BEGIN ENTRIES SHOWN
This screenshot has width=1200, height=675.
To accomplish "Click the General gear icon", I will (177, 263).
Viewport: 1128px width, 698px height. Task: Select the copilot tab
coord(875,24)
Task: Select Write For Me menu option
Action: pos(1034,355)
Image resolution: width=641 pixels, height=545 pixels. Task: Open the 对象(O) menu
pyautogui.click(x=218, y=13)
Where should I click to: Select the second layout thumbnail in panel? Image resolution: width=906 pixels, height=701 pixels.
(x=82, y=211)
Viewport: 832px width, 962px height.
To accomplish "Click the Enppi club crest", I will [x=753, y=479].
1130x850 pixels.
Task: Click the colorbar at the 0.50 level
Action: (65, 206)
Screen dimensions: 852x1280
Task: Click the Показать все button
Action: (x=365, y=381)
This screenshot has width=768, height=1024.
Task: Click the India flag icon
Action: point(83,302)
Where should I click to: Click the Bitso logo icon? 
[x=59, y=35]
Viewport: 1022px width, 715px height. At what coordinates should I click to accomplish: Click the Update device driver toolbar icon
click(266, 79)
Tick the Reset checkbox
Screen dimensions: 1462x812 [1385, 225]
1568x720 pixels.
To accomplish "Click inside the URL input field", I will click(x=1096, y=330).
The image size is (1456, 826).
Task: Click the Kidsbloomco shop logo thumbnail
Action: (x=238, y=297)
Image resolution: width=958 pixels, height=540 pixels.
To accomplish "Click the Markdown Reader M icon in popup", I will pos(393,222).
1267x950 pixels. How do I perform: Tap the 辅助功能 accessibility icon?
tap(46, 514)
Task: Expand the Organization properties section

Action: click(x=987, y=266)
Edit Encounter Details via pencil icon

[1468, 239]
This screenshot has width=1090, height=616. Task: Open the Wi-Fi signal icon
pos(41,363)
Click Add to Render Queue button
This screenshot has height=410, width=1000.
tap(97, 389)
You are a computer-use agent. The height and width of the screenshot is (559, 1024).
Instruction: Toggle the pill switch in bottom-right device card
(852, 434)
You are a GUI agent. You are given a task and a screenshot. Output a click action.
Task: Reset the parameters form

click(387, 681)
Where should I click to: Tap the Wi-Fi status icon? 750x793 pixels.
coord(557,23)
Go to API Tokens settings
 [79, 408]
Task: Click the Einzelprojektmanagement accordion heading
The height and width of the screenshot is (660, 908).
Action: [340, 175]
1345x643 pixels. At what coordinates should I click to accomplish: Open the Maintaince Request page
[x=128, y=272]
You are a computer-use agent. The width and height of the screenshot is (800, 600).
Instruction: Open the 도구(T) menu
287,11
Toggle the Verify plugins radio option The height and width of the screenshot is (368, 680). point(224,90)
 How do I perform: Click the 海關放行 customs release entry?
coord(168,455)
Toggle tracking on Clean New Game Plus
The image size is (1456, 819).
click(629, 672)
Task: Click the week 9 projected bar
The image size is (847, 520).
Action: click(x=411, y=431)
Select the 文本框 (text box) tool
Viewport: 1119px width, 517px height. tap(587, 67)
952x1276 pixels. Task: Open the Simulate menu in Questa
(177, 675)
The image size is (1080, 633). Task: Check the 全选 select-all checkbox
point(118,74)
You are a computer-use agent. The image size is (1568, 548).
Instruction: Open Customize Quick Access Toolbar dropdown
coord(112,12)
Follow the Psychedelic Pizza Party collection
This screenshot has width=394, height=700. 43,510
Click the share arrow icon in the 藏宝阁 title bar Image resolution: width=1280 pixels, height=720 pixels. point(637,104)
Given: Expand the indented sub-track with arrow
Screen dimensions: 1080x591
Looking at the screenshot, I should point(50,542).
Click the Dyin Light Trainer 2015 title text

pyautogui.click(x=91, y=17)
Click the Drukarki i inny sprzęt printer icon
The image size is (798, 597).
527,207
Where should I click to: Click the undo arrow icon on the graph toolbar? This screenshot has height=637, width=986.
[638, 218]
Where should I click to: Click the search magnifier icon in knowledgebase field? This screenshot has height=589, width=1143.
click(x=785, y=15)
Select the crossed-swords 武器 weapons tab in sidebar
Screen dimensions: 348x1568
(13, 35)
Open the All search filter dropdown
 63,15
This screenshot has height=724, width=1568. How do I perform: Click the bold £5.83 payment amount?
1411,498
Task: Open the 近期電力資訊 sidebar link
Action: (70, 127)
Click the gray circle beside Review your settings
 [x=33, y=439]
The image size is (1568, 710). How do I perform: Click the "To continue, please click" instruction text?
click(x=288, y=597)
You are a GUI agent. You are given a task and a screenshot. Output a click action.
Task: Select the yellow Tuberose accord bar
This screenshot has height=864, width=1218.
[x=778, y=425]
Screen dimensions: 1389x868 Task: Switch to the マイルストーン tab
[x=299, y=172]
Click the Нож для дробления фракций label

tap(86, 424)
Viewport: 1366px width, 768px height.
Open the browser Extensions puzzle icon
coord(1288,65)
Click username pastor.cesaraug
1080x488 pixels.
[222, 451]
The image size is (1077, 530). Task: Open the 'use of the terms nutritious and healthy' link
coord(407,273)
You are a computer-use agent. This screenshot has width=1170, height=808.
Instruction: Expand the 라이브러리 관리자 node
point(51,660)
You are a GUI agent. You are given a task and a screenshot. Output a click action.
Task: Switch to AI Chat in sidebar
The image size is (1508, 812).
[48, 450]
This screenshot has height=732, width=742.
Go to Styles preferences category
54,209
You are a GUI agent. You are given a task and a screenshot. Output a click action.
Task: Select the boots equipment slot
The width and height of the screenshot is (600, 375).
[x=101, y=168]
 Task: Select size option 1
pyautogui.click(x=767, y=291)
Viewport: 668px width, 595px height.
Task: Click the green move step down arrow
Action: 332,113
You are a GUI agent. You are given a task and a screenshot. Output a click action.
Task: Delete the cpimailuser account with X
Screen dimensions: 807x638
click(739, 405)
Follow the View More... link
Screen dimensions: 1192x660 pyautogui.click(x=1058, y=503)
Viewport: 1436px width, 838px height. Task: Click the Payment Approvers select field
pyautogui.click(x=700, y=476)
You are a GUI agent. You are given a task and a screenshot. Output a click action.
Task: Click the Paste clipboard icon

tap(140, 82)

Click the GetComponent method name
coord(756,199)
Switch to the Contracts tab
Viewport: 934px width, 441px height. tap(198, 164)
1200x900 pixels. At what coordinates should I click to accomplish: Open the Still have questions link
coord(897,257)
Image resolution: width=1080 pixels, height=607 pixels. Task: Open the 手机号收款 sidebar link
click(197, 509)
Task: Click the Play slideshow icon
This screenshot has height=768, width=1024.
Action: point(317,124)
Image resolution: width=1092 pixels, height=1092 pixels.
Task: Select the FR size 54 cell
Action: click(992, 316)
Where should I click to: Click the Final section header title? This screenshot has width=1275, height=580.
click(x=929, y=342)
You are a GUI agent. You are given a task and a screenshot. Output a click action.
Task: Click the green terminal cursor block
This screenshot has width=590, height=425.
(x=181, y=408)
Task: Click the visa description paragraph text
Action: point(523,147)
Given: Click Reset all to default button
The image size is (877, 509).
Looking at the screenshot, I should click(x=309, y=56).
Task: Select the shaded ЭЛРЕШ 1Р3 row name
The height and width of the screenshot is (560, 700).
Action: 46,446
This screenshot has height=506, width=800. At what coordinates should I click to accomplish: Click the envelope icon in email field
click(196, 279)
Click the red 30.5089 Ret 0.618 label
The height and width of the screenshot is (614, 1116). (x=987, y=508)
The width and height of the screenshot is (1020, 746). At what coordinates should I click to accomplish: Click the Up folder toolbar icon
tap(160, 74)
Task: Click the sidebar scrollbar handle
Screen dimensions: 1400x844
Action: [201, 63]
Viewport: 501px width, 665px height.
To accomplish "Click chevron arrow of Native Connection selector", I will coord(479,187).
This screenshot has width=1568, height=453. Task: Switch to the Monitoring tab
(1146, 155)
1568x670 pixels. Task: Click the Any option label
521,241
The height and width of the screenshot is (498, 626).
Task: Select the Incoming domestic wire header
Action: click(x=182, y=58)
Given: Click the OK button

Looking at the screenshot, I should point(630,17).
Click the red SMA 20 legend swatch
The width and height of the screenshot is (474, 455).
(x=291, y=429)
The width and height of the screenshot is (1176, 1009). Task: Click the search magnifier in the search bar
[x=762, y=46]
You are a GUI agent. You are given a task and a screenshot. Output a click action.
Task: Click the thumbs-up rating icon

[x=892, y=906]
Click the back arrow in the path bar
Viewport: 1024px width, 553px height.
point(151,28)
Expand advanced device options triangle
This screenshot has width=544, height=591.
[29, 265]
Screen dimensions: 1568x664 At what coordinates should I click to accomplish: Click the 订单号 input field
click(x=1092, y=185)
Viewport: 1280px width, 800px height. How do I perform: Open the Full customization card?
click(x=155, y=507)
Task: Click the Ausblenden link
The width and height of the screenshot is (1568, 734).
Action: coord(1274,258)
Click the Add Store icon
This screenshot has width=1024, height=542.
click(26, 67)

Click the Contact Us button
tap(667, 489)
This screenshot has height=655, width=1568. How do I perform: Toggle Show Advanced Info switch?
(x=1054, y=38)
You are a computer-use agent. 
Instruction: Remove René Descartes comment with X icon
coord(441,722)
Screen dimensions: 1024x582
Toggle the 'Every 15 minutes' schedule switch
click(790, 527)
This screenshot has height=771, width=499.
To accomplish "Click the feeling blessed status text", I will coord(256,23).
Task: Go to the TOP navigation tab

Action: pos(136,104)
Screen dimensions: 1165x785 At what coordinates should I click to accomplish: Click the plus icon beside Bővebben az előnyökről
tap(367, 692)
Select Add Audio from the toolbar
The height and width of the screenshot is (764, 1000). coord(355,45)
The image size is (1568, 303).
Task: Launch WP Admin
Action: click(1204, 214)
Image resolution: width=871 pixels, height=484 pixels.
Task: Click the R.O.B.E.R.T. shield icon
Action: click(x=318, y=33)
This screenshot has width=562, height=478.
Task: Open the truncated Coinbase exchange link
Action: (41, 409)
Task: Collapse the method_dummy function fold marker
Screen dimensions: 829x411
END ENTRIES SHOWN
TASK DETAILS: Reply with the lines from the first line of the entries through the line that contains "Viewport: 832px width, 962px height.", repeated exactly with both ends kept, and with nothing else.

THE COMPLETED TASK:
This screenshot has width=1200, height=675.
To accomplish "Click the General gear icon", I will (177, 263).
Viewport: 1128px width, 698px height. Task: Select the copilot tab
coord(875,24)
Task: Select Write For Me menu option
Action: pos(1034,355)
Image resolution: width=641 pixels, height=545 pixels. Task: Open the 对象(O) menu
pyautogui.click(x=218, y=13)
Where should I click to: Select the second layout thumbnail in panel? Image resolution: width=906 pixels, height=701 pixels.
(x=82, y=211)
Viewport: 832px width, 962px height.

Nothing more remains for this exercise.